* Your objective: Change "Brush" to "Pencil" in the items starting at the line that contains "This screenshot has height=886, width=529." and ending at the line that contains "click(x=997, y=278)", and give those lines back with everything else unchanged. Leave the pictures out of your answer.

* Task material:
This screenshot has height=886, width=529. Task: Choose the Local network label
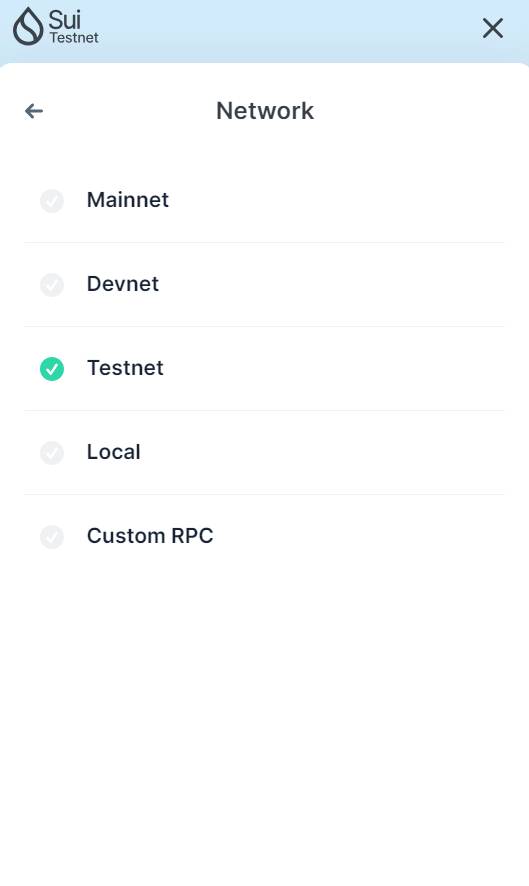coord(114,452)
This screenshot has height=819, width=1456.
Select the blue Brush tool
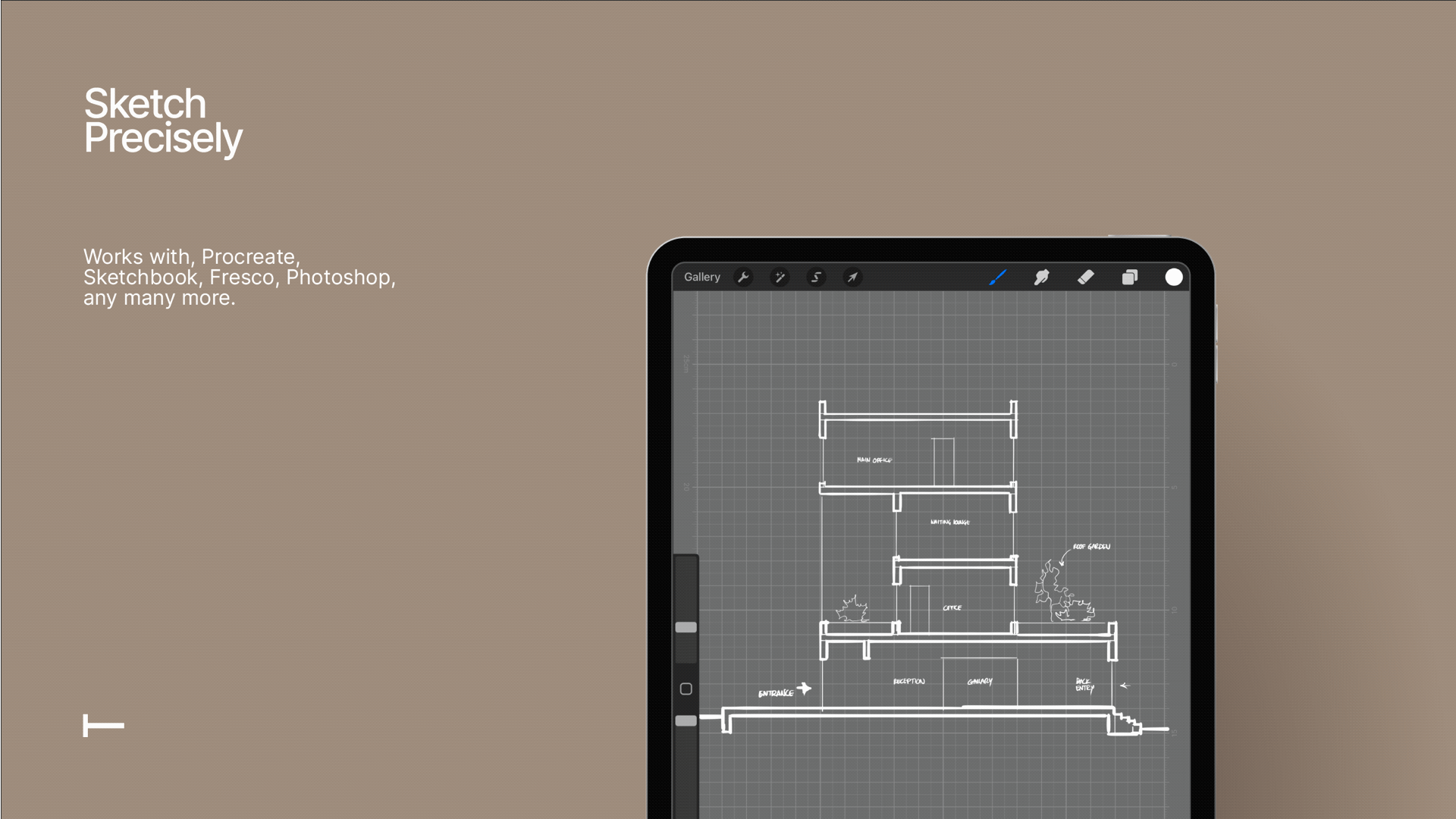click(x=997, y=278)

==

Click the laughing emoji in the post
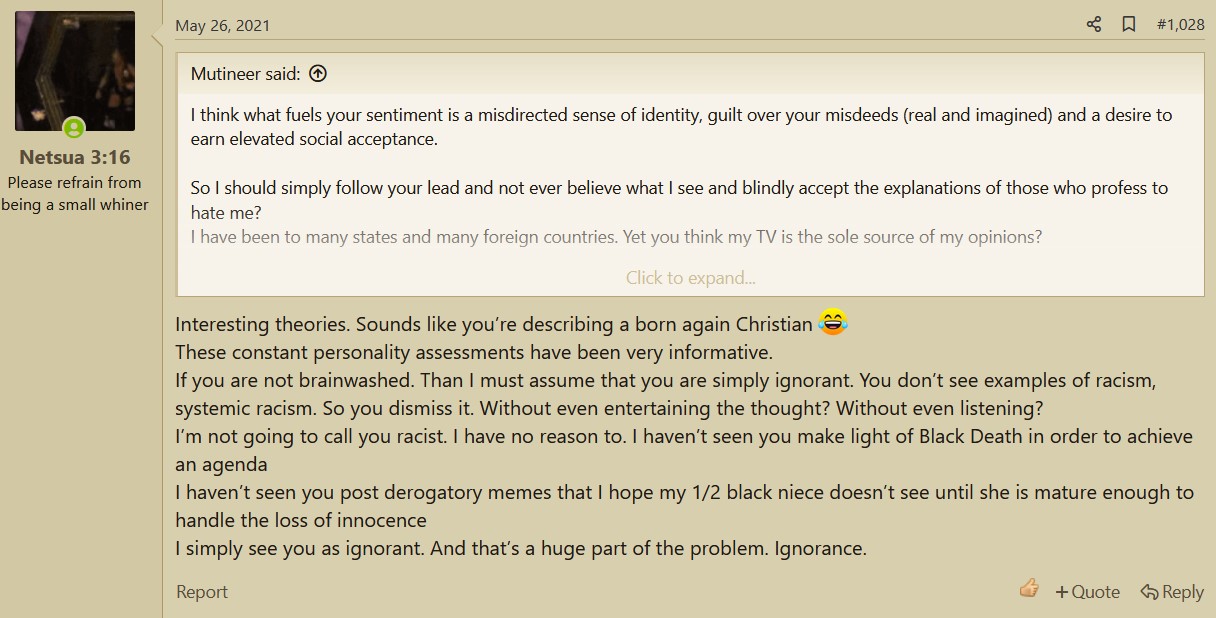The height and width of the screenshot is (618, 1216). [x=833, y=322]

* Solution to this exercise:
This screenshot has height=886, width=529. Task: Choose the Local network label
coord(114,452)
This screenshot has height=819, width=1456.
Select the blue Pencil tool
click(x=997, y=278)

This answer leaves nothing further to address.